:: Provided information

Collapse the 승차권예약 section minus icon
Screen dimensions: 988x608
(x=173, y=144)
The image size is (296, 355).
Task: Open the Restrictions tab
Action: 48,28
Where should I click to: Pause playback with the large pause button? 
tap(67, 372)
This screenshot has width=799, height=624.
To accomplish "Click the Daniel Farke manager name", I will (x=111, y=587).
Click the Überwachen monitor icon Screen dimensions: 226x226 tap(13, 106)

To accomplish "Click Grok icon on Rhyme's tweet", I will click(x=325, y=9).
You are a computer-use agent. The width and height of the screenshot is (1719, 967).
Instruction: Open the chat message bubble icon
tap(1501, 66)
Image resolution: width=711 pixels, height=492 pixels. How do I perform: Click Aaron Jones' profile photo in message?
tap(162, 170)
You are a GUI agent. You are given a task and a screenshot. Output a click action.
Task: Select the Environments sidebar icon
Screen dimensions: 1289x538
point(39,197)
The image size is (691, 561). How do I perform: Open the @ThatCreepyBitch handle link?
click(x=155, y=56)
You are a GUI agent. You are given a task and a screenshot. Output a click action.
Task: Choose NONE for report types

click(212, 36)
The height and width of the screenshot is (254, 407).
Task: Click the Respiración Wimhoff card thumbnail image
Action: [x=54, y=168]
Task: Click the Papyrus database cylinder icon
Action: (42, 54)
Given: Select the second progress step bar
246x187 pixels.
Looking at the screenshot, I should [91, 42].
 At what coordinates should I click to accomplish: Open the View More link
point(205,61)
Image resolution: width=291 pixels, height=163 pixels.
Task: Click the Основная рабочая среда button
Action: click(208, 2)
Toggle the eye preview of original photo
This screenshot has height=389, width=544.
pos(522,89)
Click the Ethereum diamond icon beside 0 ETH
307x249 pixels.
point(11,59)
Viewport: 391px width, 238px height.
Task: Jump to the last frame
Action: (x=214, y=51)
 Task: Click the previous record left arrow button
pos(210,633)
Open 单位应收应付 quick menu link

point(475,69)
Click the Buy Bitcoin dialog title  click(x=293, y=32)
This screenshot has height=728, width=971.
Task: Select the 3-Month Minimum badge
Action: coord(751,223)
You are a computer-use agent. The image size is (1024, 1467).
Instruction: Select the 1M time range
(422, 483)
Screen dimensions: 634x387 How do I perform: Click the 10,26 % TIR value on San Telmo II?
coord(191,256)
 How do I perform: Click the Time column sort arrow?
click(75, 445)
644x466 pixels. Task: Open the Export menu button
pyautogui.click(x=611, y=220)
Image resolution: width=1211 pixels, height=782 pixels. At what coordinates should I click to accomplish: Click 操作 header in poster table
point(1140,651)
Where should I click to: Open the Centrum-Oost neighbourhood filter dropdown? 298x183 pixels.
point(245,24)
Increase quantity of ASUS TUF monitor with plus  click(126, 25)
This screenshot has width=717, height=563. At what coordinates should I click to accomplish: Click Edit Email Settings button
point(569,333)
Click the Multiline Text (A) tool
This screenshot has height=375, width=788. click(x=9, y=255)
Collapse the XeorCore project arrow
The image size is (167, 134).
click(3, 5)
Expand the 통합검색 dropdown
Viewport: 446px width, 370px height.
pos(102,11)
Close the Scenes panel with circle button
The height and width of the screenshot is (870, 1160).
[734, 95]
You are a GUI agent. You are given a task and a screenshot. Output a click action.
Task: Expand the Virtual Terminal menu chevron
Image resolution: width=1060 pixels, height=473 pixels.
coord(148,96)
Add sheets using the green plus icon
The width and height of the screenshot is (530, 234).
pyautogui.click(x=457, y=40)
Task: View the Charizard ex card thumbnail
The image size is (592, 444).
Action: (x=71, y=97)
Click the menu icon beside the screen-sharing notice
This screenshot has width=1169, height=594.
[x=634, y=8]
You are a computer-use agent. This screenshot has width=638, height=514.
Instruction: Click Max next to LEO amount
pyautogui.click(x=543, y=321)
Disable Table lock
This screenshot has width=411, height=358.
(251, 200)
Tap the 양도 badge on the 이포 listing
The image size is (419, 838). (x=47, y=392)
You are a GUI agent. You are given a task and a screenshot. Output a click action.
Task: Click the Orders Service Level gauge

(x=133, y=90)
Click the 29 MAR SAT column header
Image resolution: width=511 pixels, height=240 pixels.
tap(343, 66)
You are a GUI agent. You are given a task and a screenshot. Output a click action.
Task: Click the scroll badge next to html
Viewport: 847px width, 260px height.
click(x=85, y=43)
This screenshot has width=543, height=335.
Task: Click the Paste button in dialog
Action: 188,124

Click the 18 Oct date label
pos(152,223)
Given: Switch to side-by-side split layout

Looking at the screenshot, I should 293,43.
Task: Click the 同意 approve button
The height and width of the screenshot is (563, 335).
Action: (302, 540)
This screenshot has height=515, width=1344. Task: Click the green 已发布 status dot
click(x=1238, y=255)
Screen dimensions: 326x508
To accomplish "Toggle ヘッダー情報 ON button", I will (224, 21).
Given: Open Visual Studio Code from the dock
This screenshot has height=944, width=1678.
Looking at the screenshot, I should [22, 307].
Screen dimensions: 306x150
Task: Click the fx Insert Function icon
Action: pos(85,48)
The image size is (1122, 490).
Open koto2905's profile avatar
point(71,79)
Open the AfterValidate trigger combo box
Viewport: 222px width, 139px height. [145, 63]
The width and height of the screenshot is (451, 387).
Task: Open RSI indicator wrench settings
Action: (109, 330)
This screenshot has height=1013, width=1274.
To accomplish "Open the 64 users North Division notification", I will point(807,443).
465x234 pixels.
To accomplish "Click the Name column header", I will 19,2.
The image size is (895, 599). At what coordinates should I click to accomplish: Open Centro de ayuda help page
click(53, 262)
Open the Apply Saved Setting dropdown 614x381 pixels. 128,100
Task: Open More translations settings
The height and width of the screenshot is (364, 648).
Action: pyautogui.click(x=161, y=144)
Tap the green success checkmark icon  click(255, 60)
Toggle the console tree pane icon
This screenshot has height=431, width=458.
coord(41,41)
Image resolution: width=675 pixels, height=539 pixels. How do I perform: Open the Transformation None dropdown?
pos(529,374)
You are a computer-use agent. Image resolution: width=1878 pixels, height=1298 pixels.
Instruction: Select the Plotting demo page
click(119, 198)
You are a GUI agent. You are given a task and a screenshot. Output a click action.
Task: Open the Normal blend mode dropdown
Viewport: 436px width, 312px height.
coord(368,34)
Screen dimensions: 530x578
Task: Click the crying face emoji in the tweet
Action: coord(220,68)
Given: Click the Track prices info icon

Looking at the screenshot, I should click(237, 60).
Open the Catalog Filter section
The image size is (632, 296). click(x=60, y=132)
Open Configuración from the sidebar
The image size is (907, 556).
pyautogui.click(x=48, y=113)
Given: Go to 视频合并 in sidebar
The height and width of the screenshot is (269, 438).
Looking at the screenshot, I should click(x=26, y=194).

::::

Copy out, unchanged, the lines from the one with "Expand the 통합검색 dropdown" to the one with "pyautogui.click(x=457, y=40)", both ends included.

Expand the 통합검색 dropdown
Viewport: 446px width, 370px height.
pos(102,11)
Close the Scenes panel with circle button
The height and width of the screenshot is (870, 1160).
[734, 95]
You are a GUI agent. You are given a task and a screenshot. Output a click action.
Task: Expand the Virtual Terminal menu chevron
Image resolution: width=1060 pixels, height=473 pixels.
coord(148,96)
Add sheets using the green plus icon
The width and height of the screenshot is (530, 234).
pyautogui.click(x=457, y=40)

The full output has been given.